With Revit MEP 2013, you can create circuits for devices or equipment to keep track of the loads within your panels. Circuits are the “systems” that are recognized for electrical design. You can create a circuit for devices or fixtures without selecting a panel so that, at a minimum, you have removed them from the default system and therefore your project file performance will not suffer. It is important to realize that when you are working in Revit MEP 2013, circuits and wires are not the same thing. Circuits are the actual connection between elements, while wires are a schematic representation of the means to make the connection.

The type of circuit that you can create for a device depends on the properties of the connector in the device family. The most important property is System Type, which defines the kind of circuit that can be created for the device. Figure 14.11 shows the properties of a connector in a receptacle family, and the various types of systems that can be assigned to the connector. Other properties of the connector also define the type of circuit that can be created for the family, such as voltage and number of poles.

Figure 14.11 Device connector properties

When you select a device in your model, the Create Systems panel of the contextual tab displays a button to create the type of circuit that matches the properties of the connector in the selected family. If there are multiple connectors in the selected device, a button is available for each type of connector. In Figure 14.12, a floor box containing a power and data connector is selected.

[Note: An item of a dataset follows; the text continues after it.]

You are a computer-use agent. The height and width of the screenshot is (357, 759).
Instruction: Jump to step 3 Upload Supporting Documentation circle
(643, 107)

Figure 14.12 Create Systems panel of the contextual tab for a selected device

Clicking a button on the Create Systems tab creates a circuit for the selected device and changes the ribbon to the Modify | Electrical Circuits contextual tab. On this tab, there are tools to edit the circuit or select a panel for the circuit. The properties of the circuit can be seen in the Properties palette when this tab is active. Click the Select Panel tool on the System Tools panel of the tab to choose a panel for the circuit. You can select the panel by clicking it in the drawing area, or you can use the drop-down on the Options Bar and select the panel by name. Only panels with a distribution system that matches the connector properties of your family will be available in the drop-down list. That includes the secondary side of transformers, so it is important to name your equipment and panels so that they are easily identified, as shown in Figure 14.13.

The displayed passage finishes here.